According to Flanagan, as sovereign risk is higher post-pandemic, it is crucial for new creditors to develop their domestic restructuring processes and align them with the Common Framework. However, to date most of the interactions among creditors have been ad hoc, making it difficult for the international community to reach a consensus on technical issues regarding restructuring.

Rafael Molina, managing partner at Newstate Partners, said he believes that since every debt crisis is different, it is difficult to apply a framework to every single country.

“Private sector creditors need to answer to their own investor constituencies. They expect to understand the financial rationale for debt relief. The Common Framework has yet to address the issue of asymmetry of information to the satisfaction of private sector creditors.”

Molina added that countries should involve the IMF as soon as there are signs of distress to accelerate the approval of a program that can help the sovereign understand their creditors and why they cannot service the debt.

“From the perspective of private sector creditors, there’s a sense that the debtor decides on a program and then goes to the creditor to ask for financing gaps. As a creditor, you have to decide if that’s fair. If there isn’t an engagement early on, that’s more difficult to decide,” said Federico Sequeda, head of country research and portfolio manager at Morgan Stanley.

Another challenge in debt restructuring implementation is the lack of communication among the various classes of creditors.

“Some bilateral creditors like China don’t want to agree on debt restructuring terms until they know what commercial creditors are going to do.
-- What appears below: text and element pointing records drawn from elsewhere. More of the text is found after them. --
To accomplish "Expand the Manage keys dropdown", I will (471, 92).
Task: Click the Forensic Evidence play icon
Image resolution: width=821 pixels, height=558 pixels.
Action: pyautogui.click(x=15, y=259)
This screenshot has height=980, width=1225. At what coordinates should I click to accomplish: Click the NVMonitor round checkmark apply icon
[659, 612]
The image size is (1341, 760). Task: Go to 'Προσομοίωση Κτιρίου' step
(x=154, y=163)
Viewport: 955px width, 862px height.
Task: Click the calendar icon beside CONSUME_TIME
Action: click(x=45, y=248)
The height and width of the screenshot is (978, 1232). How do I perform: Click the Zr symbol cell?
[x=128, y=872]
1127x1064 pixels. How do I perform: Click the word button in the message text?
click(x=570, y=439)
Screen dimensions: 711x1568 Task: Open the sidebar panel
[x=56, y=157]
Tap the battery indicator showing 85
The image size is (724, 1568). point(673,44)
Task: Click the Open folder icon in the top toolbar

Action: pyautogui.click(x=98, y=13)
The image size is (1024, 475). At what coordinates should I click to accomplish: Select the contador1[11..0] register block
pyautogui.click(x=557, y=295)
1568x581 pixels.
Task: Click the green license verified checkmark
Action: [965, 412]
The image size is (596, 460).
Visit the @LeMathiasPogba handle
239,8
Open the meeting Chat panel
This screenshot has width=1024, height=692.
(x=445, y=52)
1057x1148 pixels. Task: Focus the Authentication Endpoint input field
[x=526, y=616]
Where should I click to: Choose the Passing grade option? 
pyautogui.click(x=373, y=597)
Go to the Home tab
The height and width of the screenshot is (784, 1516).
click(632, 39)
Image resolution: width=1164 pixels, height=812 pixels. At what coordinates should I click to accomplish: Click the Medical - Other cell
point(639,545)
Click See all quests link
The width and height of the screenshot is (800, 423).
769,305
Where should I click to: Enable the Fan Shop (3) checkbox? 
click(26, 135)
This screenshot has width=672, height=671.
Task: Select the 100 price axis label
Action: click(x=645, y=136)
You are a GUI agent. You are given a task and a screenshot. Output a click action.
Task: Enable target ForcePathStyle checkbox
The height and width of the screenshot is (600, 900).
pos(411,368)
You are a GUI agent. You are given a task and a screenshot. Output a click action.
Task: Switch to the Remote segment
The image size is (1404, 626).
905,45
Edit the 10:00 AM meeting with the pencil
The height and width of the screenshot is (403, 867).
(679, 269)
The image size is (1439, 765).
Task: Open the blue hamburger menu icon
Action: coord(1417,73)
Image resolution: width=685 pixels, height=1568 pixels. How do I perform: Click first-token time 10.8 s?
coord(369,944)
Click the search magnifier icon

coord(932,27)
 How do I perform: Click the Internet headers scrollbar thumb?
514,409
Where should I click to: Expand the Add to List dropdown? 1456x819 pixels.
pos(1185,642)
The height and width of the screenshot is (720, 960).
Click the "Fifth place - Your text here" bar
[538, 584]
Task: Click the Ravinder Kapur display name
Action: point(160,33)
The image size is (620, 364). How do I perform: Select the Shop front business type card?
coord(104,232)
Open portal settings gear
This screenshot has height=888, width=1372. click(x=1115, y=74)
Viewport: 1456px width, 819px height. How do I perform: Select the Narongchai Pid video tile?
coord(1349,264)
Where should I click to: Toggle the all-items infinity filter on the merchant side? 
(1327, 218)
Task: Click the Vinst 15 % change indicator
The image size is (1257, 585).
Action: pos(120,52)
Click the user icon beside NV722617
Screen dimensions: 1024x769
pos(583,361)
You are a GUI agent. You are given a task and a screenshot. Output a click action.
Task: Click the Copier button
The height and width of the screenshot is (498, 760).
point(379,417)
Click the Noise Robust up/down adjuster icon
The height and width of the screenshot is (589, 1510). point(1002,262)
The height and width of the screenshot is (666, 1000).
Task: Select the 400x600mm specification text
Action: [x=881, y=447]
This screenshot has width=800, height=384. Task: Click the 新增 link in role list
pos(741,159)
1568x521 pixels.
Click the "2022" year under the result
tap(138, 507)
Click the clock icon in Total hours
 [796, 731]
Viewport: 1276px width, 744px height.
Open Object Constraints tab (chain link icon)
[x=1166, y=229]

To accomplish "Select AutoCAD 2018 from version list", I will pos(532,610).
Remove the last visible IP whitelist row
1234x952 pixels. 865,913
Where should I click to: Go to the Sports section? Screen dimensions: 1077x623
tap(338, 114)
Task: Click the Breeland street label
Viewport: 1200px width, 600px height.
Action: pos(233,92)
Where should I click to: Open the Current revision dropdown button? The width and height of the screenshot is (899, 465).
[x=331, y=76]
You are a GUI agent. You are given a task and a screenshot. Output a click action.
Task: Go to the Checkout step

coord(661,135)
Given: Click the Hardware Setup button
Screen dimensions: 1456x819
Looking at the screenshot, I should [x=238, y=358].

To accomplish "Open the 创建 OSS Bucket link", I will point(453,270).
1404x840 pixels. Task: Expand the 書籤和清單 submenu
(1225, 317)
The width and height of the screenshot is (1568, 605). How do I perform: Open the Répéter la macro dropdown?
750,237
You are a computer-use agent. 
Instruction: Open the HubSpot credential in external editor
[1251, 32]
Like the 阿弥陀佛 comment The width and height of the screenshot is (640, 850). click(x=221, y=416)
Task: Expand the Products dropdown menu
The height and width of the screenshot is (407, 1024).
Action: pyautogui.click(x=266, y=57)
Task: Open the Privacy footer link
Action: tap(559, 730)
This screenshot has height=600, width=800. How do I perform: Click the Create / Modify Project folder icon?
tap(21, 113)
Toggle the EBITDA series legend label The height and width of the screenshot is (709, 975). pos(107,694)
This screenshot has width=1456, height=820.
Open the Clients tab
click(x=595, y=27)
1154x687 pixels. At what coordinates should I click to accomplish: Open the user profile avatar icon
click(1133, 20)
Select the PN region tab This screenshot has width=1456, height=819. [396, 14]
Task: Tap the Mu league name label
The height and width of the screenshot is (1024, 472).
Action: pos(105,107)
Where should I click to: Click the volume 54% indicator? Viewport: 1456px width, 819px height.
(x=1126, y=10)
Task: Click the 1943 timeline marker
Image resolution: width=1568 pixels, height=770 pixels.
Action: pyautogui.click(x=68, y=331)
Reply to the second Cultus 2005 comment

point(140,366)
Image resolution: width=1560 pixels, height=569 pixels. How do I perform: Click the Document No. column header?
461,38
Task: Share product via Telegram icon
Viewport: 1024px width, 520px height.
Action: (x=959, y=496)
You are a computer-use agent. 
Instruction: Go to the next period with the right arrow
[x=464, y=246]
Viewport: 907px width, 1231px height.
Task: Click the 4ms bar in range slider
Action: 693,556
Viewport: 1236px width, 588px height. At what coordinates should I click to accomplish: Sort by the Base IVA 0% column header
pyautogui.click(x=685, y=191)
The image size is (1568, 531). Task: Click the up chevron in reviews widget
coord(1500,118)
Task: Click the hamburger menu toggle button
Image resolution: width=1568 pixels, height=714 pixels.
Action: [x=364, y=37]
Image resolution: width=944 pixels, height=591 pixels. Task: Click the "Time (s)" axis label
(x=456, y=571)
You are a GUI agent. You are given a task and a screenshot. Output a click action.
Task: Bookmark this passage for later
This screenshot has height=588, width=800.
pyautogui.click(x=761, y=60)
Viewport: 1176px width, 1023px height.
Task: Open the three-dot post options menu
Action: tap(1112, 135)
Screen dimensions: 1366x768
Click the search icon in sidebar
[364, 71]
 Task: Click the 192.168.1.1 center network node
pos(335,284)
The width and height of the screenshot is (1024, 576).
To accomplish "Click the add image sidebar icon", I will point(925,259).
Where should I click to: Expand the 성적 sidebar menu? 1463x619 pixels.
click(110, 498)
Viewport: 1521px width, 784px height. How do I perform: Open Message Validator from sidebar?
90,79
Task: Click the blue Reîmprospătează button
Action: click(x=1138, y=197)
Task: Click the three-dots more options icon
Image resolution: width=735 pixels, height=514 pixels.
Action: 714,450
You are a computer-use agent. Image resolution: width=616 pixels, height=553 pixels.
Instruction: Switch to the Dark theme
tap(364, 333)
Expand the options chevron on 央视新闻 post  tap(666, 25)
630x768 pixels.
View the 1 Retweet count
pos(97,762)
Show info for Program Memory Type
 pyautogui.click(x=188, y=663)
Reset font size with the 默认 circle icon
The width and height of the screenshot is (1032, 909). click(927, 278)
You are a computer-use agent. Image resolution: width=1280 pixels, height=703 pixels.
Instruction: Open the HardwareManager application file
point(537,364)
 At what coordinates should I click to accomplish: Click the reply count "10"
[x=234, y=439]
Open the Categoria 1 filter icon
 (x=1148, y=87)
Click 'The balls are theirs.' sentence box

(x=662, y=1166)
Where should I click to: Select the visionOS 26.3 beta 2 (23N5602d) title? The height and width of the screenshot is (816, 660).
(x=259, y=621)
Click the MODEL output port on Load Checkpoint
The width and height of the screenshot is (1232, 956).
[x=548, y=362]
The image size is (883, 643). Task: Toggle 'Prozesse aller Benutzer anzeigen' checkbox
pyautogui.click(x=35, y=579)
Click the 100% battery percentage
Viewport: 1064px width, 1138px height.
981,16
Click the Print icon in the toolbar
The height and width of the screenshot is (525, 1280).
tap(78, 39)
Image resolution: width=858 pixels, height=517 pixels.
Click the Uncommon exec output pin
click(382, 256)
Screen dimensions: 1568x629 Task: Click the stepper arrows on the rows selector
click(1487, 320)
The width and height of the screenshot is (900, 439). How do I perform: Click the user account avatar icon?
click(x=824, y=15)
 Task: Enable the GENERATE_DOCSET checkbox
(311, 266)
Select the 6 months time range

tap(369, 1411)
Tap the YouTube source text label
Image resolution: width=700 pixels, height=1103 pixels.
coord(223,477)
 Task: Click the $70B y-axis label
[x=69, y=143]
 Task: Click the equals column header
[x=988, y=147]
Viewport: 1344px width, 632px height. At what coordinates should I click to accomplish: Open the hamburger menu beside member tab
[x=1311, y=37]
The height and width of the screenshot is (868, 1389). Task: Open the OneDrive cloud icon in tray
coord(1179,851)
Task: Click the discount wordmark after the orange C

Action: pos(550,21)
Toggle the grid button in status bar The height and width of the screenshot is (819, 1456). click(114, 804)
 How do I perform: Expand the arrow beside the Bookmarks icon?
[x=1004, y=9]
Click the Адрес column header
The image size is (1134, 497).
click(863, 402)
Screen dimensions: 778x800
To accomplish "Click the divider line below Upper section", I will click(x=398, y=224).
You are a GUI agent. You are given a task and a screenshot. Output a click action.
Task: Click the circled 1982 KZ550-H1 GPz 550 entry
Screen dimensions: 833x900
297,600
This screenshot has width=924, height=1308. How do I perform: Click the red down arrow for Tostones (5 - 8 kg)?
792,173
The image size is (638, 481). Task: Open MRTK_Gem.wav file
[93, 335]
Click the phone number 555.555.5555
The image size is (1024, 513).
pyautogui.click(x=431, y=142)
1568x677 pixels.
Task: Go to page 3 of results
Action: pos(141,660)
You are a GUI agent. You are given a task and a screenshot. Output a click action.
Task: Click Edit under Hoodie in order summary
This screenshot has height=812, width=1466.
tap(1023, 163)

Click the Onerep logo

The way to solve this is communication. Both parties should talk to each other,” said Liam Localio, managing director at Farallon Capital Management.

Although the international community is taking steps to improve debt restructuring processes, it will take time to develop a broad initiative that can truly address all these challenges.

“We need a structuring debt mechanism, but there’s a zero percent chance of that happening in our lifetimes,” said Mark Flanagan, deputy director of the IMF.